------ Input rows

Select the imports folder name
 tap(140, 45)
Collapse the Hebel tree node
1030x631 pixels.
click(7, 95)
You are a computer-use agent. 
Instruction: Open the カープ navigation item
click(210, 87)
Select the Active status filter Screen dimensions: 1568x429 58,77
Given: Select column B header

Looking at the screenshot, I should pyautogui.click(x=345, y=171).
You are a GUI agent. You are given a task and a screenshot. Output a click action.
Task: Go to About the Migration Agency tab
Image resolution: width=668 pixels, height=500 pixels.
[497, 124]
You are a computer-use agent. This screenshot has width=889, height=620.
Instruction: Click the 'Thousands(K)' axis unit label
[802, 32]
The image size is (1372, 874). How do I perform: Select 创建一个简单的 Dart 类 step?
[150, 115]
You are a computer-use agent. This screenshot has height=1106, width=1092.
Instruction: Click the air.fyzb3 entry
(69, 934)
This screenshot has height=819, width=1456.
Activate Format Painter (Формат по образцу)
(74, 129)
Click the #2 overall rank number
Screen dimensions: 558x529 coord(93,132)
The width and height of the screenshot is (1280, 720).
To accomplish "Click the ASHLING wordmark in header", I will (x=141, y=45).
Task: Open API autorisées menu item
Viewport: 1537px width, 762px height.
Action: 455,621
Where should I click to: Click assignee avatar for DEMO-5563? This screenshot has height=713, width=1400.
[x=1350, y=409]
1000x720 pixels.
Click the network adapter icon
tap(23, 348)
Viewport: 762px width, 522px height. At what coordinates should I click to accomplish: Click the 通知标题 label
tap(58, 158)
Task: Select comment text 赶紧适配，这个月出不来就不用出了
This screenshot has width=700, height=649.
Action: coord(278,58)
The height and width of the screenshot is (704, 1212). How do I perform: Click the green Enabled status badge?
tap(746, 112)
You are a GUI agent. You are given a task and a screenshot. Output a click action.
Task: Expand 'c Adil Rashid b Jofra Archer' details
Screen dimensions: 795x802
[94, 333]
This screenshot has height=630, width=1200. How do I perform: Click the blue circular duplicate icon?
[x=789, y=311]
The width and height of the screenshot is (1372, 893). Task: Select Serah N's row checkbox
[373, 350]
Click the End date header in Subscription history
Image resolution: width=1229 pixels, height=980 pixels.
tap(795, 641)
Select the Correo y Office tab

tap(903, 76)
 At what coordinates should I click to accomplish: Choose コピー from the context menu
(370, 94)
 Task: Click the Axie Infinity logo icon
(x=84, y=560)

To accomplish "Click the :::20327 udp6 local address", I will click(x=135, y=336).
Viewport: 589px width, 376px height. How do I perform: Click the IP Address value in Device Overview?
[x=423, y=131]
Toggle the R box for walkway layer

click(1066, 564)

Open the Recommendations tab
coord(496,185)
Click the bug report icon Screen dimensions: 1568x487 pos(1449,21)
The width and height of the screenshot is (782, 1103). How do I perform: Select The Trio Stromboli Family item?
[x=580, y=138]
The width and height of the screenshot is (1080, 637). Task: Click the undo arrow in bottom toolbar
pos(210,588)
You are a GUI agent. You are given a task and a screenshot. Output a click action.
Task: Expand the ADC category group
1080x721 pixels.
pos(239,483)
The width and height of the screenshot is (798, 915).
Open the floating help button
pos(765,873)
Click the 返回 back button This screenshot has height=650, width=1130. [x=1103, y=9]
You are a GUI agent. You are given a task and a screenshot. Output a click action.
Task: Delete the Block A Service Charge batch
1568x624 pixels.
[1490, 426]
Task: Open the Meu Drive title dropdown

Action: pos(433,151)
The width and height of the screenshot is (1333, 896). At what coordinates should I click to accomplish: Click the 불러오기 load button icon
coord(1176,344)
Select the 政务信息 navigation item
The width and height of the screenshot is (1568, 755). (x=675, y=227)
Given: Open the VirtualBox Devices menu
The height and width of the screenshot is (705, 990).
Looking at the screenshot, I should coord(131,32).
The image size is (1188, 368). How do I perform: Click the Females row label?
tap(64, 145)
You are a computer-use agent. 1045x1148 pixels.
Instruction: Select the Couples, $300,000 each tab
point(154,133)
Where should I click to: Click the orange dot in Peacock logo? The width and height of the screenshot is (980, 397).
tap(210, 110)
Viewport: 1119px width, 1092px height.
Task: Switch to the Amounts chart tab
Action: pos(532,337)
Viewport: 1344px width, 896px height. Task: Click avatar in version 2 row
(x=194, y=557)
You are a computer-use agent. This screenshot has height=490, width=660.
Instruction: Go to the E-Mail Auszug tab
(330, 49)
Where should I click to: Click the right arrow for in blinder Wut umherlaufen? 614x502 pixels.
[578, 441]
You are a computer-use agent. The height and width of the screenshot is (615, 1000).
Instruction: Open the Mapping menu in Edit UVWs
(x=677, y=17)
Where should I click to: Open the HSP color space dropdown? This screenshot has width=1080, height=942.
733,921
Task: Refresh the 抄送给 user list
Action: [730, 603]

------------

Goal: Count the lines in the listing above that contain the string "size", and reply with only the number.

In response: 2